● INSTRUCTIONS FOR THE TASK
Copy out, exactly as written, only the line containing "Task: Select the 'Datos" and the lines after it through the end of the records.

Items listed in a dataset
==*==

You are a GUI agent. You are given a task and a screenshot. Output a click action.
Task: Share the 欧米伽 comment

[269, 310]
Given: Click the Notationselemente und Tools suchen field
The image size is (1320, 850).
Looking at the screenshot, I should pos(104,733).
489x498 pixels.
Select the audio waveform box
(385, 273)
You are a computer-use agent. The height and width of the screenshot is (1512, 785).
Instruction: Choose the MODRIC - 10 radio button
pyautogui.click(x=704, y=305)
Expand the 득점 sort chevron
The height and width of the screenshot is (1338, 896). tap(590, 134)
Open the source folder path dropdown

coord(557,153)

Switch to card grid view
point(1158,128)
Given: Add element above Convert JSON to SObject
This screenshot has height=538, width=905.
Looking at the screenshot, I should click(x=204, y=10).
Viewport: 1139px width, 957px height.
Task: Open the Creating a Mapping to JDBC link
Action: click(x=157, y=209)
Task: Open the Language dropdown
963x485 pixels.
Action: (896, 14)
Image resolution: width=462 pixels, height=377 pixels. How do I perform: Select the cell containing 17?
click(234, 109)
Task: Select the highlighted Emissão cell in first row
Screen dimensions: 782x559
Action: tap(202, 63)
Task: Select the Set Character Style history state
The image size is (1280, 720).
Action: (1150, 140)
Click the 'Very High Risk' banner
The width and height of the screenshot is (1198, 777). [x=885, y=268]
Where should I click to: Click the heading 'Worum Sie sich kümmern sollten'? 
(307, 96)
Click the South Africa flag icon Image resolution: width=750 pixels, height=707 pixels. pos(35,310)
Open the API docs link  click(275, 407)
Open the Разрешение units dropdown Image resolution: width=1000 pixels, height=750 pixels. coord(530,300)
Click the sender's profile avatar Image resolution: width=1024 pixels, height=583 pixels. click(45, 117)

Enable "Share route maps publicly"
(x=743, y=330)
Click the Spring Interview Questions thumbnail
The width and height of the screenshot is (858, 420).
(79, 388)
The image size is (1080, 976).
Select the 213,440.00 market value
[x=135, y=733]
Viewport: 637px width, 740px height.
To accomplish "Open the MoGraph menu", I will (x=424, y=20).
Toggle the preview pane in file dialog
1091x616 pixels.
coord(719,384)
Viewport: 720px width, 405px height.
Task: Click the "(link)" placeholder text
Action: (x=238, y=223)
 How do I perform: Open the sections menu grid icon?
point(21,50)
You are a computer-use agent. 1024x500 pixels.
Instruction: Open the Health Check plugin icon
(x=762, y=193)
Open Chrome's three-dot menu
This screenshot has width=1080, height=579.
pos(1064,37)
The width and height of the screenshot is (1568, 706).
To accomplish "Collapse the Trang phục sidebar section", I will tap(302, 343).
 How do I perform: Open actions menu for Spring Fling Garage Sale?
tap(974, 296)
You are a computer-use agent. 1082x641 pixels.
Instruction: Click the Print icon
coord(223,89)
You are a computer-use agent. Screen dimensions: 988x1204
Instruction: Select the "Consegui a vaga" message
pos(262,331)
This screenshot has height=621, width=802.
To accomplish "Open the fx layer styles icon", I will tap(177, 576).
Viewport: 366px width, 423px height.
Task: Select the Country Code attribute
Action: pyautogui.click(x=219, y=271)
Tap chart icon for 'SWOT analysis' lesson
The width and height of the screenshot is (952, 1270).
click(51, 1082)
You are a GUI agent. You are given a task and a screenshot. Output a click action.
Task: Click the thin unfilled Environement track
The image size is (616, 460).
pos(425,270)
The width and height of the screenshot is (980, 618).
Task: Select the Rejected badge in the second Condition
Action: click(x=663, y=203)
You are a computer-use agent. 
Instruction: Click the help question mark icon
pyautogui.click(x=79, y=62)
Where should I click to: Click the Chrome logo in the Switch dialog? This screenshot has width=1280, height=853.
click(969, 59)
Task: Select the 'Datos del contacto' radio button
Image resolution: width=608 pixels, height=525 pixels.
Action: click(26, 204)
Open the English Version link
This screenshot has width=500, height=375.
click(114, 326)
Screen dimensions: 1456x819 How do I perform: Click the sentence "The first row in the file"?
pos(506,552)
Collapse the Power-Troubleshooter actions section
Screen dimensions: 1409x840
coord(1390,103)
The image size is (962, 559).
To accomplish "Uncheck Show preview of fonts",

==*==

● RESPONSE TO THE EXERCISE
Task: Select the 'Datos del contacto' radio button
Image resolution: width=608 pixels, height=525 pixels.
Action: click(26, 204)
Open the English Version link
This screenshot has width=500, height=375.
click(114, 326)
Screen dimensions: 1456x819 How do I perform: Click the sentence "The first row in the file"?
pos(506,552)
Collapse the Power-Troubleshooter actions section
Screen dimensions: 1409x840
coord(1390,103)
The image size is (962, 559).
To accomplish "Uncheck Show preview of fonts",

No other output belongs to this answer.